## ACTION ITEM
Lines containing the word "Refund" are the ones to copy from the records below.

## EXERCISE INPUT

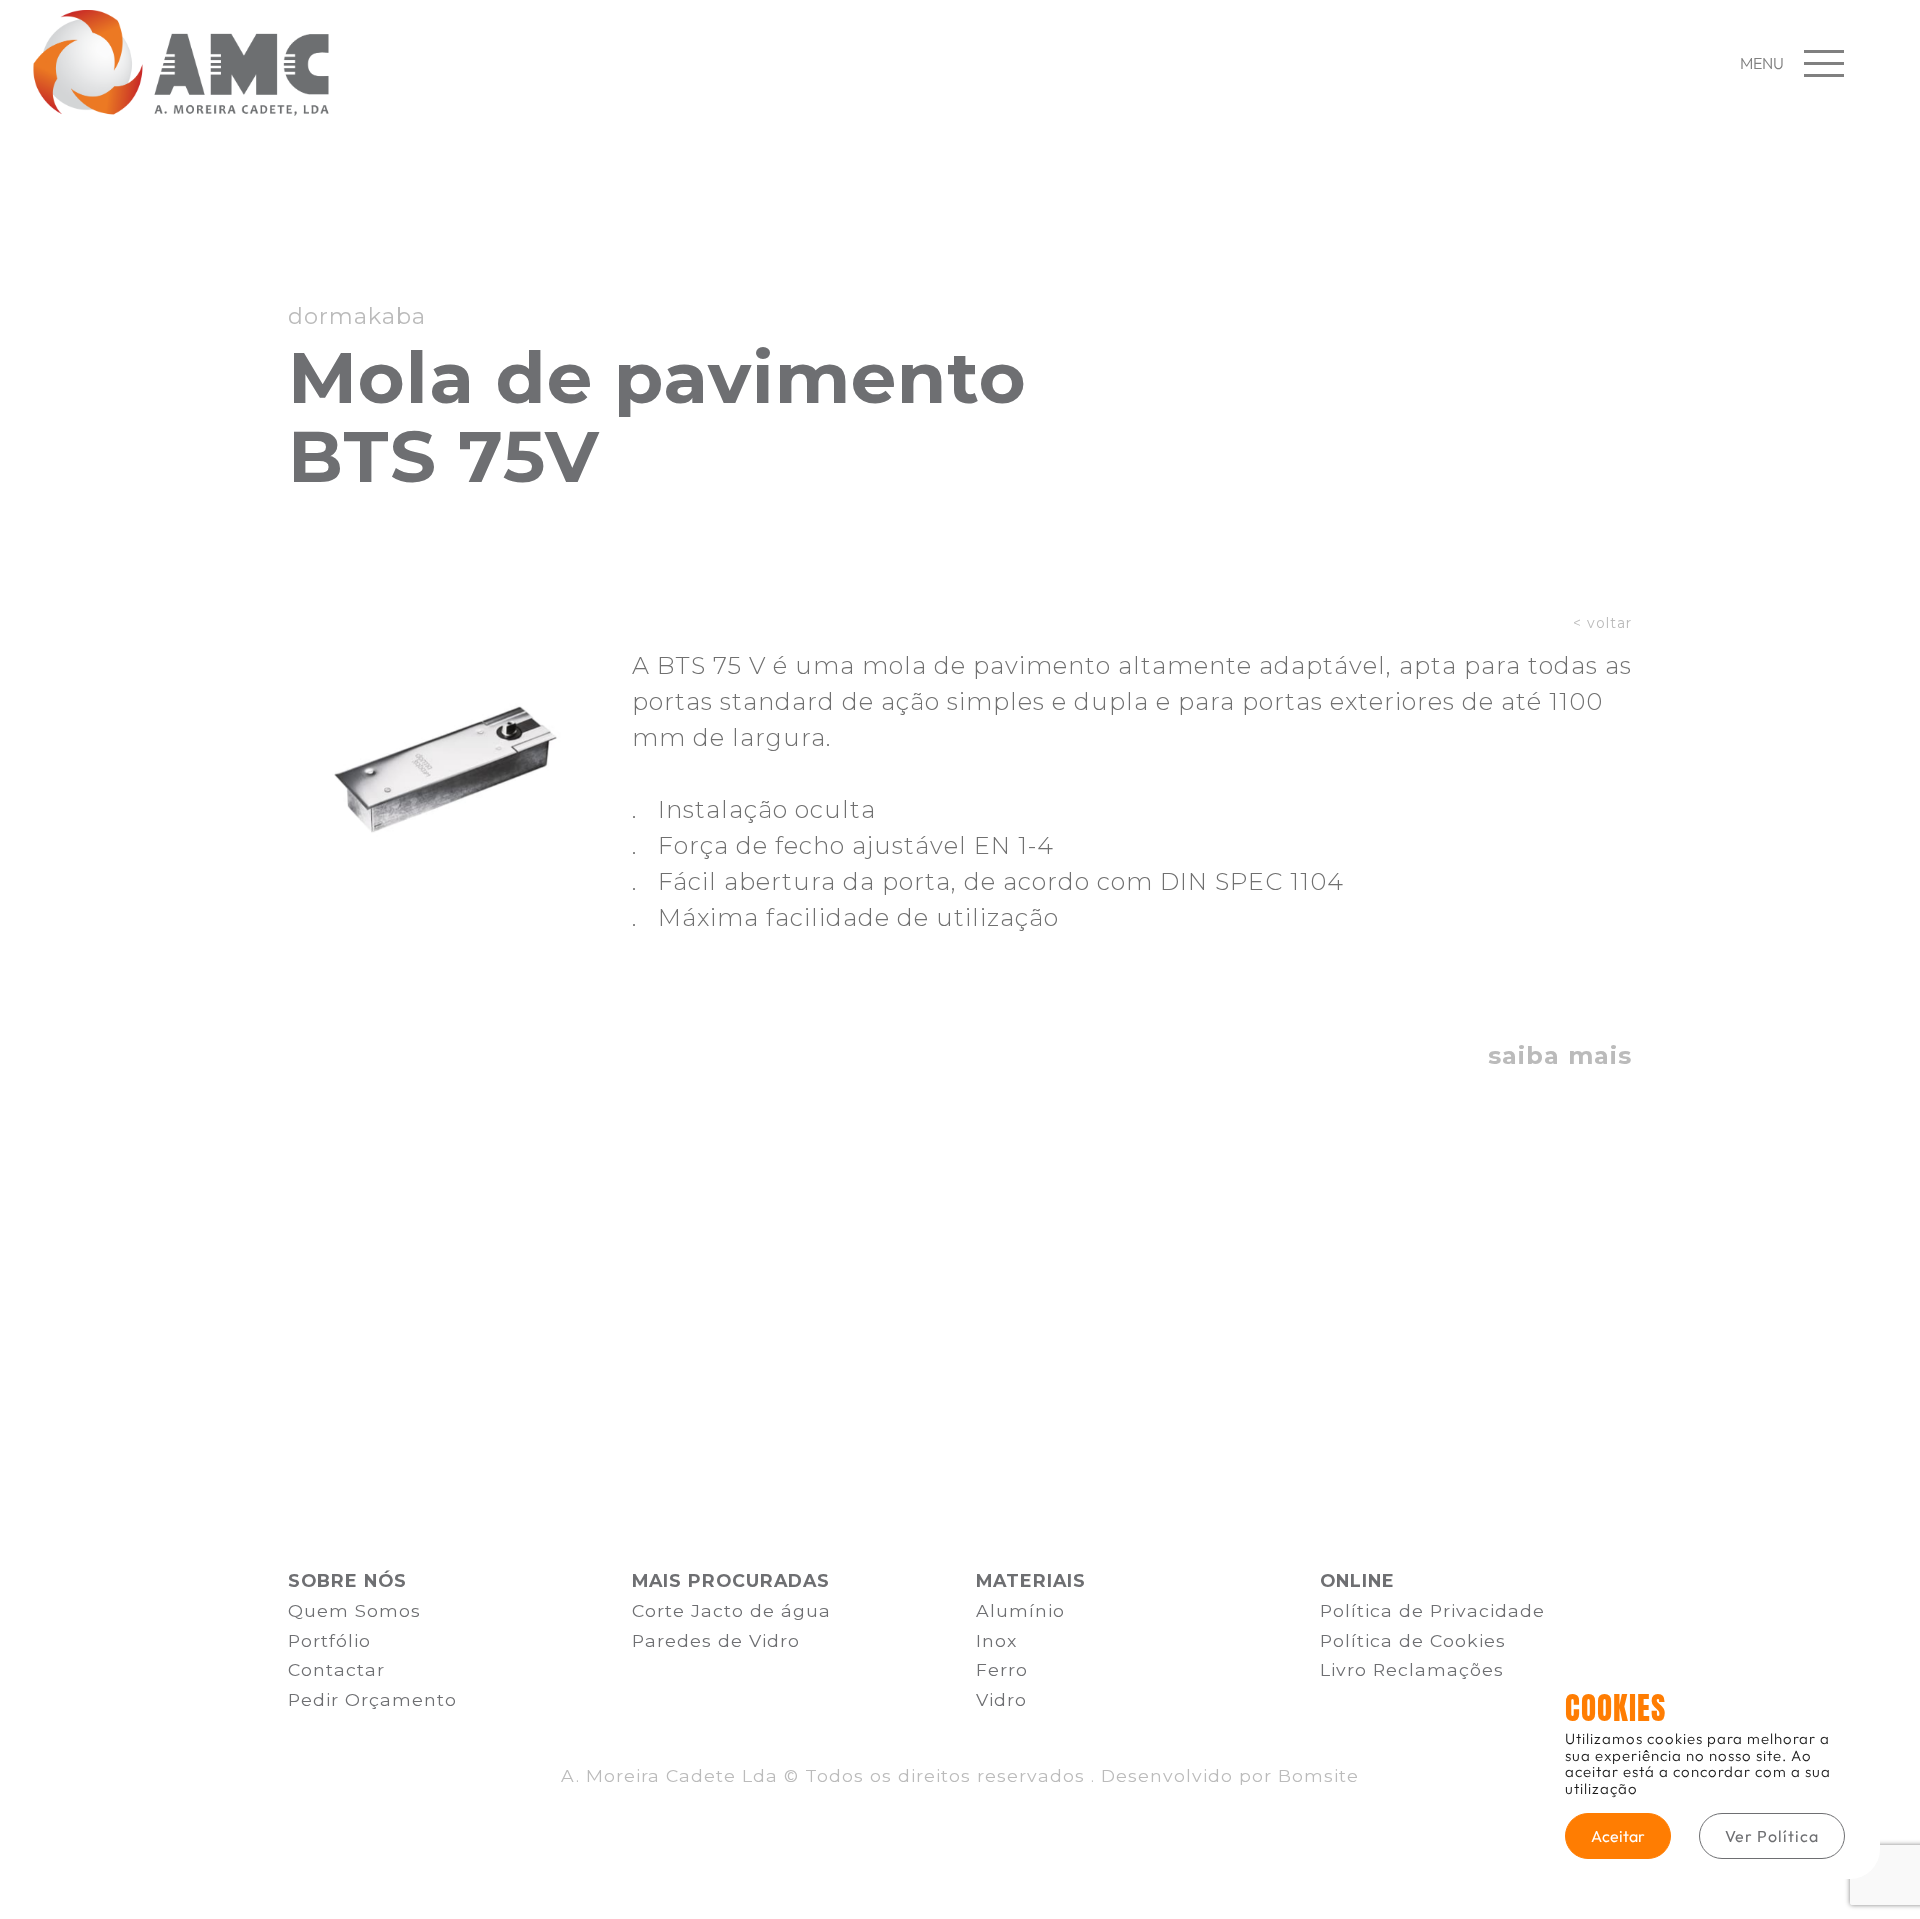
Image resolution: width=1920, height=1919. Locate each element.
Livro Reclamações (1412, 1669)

...

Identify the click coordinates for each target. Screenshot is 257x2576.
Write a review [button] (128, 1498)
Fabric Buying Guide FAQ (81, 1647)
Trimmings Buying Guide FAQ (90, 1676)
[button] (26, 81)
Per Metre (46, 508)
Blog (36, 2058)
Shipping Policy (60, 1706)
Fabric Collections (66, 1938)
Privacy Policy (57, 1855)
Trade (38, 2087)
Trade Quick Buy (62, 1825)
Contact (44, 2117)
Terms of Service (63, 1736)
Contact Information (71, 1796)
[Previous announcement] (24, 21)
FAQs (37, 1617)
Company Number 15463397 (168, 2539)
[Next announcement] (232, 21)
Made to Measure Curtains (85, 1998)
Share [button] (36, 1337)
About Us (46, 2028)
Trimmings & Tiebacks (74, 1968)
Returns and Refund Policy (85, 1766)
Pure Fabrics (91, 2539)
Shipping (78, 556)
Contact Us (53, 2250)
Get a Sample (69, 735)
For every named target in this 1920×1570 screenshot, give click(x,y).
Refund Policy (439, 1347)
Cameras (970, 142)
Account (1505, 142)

## SOLUTION
Returns and Refund Policy (85, 1766)
Refund Policy (439, 1347)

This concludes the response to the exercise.